The Washington Post runs a piece on how Muslim students—a large percentage of them Saudi—are finding welcome at Catholic universities in the US. American Catholic schools, which certainly have a focus on Catholic theology, have tended to welcome students of other faiths, from elementary schools on up, generally for the quality of the education. Catholic schools, too, tend not to be much interested in proselytizing their students but would rather enhance the faith of their Catholic students. As the article points out, as a religiously based institution, Catholic universities are also more in line with Muslim concepts of morality.
I wonder, too, if the selection of religiously-based universities for Saudi students isn’t also part of King Abdullah’s efforts toward raising the level of religious tolerance in Saudi society. When these students go home (nearly all Saudi students do go home at the end of their studies), they are going to serve as first hand witnesses that their faith is not being demonized. Even more, that their differences in belief are being accommodated without rancor.

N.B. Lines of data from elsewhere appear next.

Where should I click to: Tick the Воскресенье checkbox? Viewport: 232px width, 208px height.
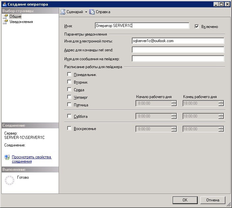click(x=69, y=128)
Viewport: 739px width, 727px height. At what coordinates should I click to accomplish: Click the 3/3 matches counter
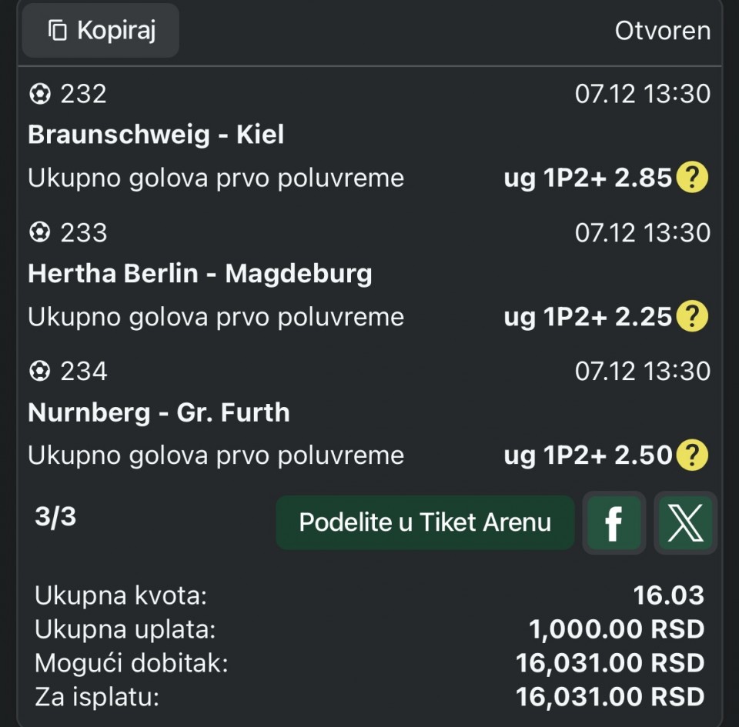[x=55, y=517]
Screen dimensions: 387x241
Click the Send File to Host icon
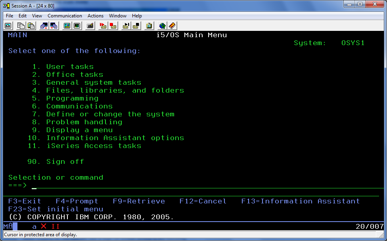(x=44, y=25)
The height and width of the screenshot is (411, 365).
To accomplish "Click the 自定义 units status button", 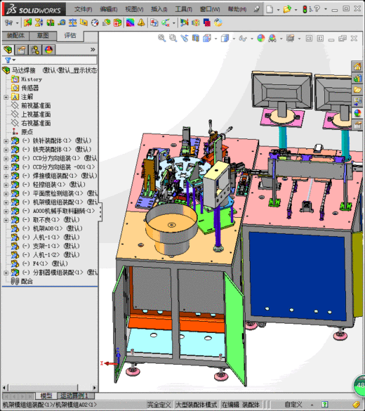I will 293,405.
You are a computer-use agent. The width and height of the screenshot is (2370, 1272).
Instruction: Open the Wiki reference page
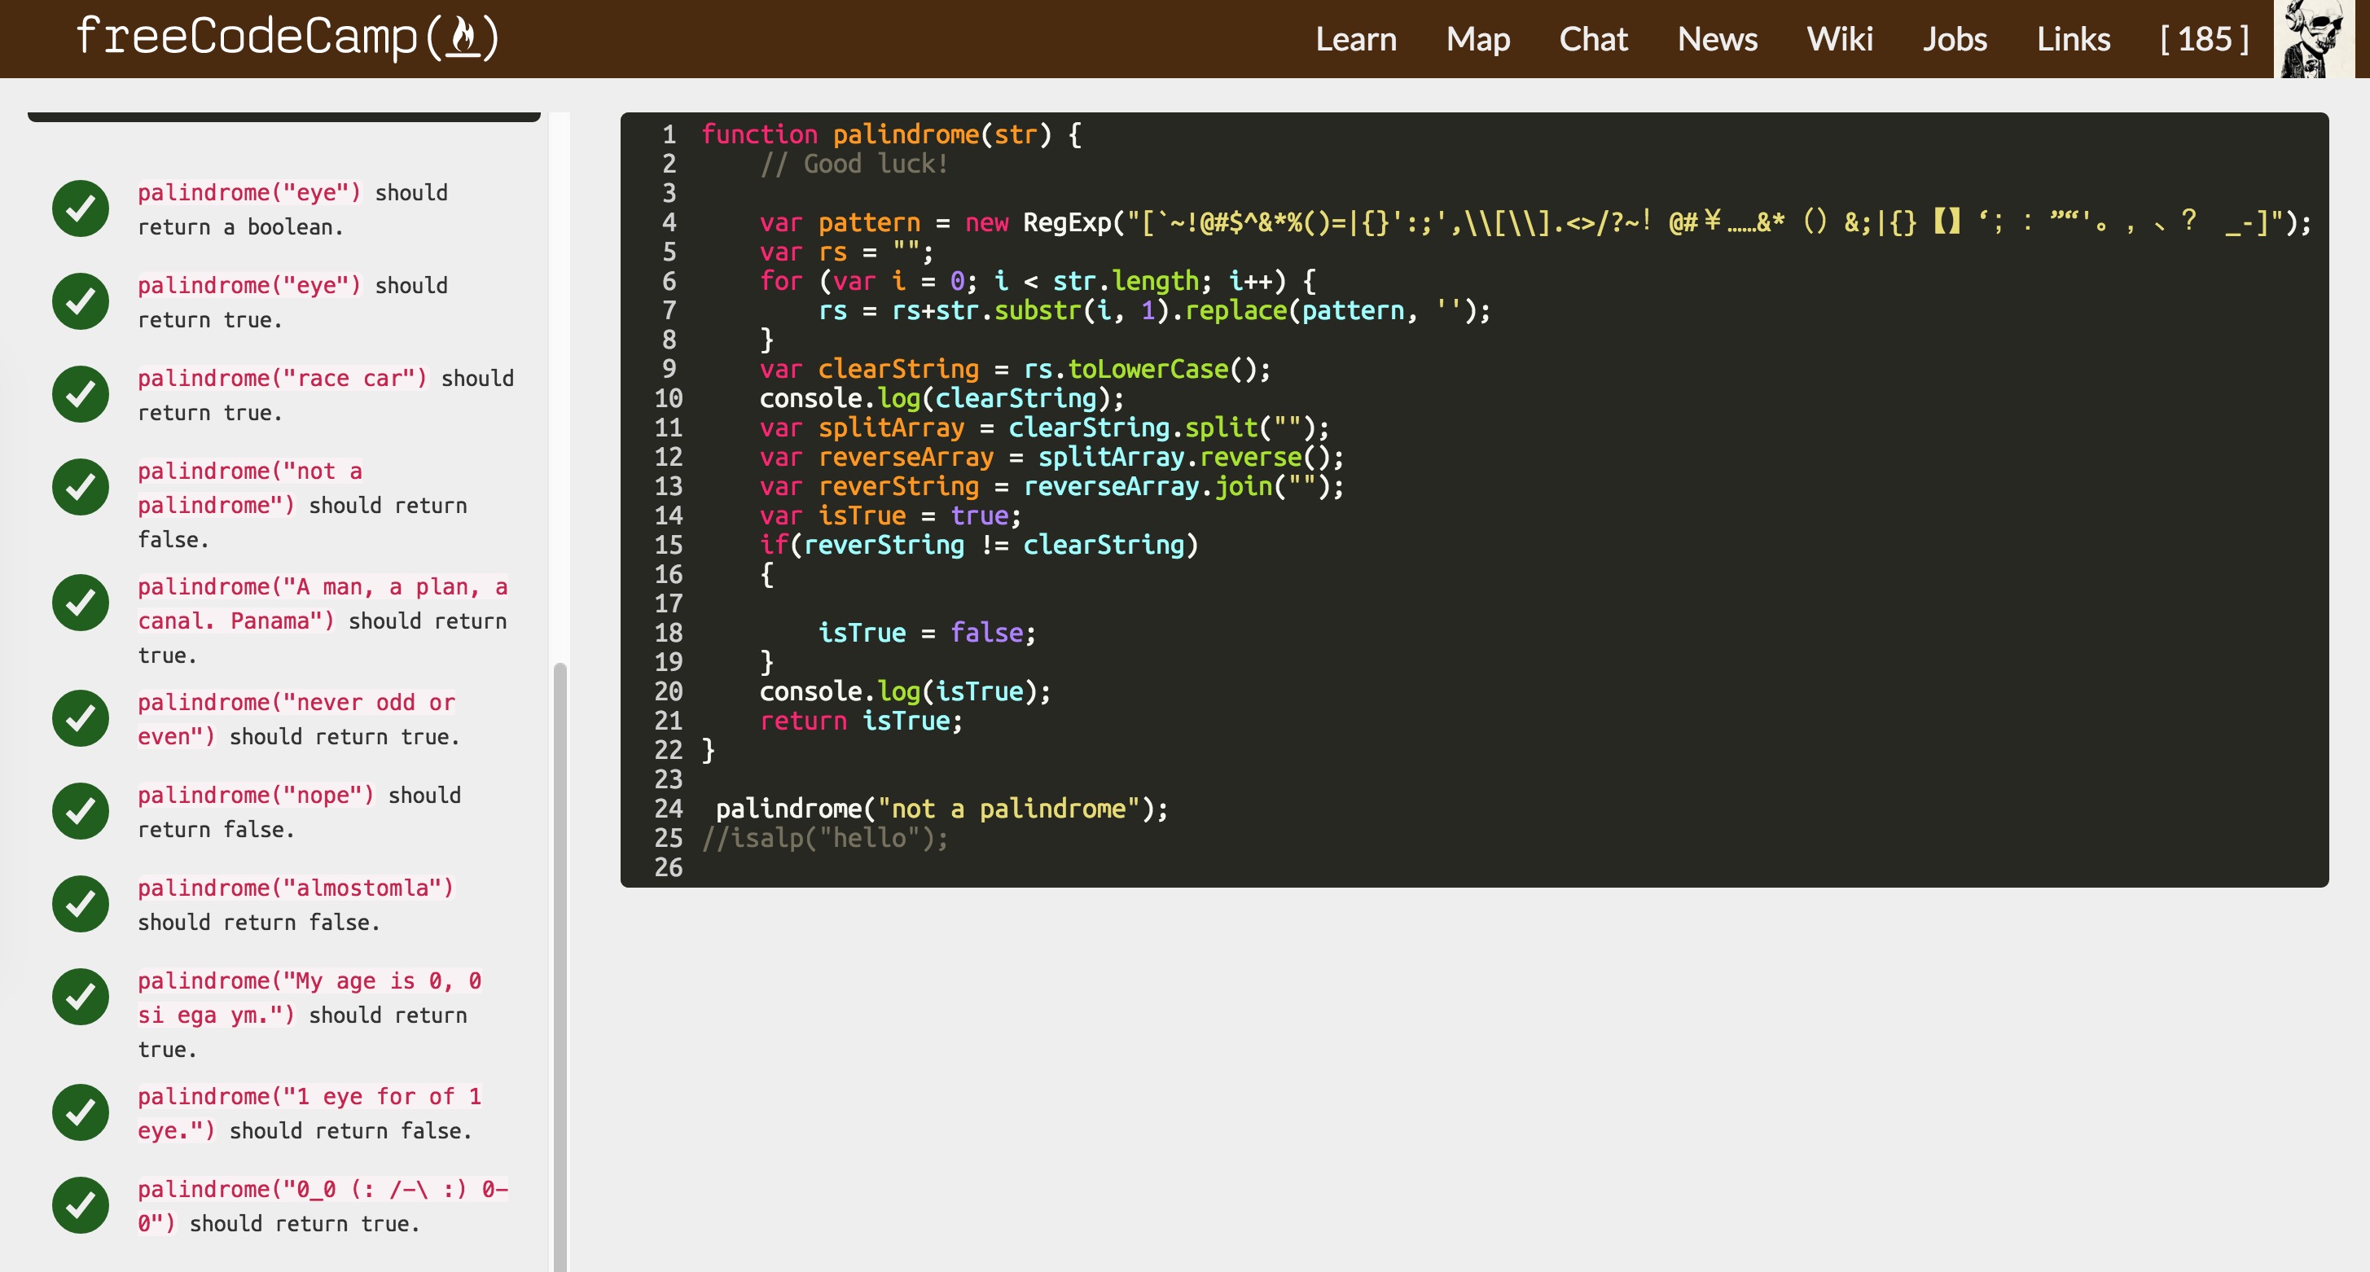point(1840,39)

On a quick break between classes last week, Reef Al-Shabnan slipped into an empty room at Catholic University to start her daily prayers to Allah.
In one corner was a life-size painting of Jesus carrying the cross. In another, the portrait of a late priest and theologian looked on. And high above the room hung a small wooden crucifix.
This was not, Shabnan acknowledged, the ideal space for a Muslim to pray in. After her more than two years on campus, though, it has become routine and sacred in its own way. You can find Allah anywhere, the 19-year-old from Saudi Arabia said, even at the flagship university of the U.S. Catholic world.
… The largest group of international students by far now comes from Saudi Arabia.
Muslim students say they enroll at Catholic schools for many of the same reasons as their classmates: attractive campuses, appealing professors and academic programs that fit their interests. But there is also a spiritual attraction to the values that overlap the two faiths.
“Because it is an overtly religious place, it’s not strange or weird to care about your religion here, to pray and make God a priority,” said Shabnan, a political science major who often covers her head with a pale beige scarf. “They have the same values we do.”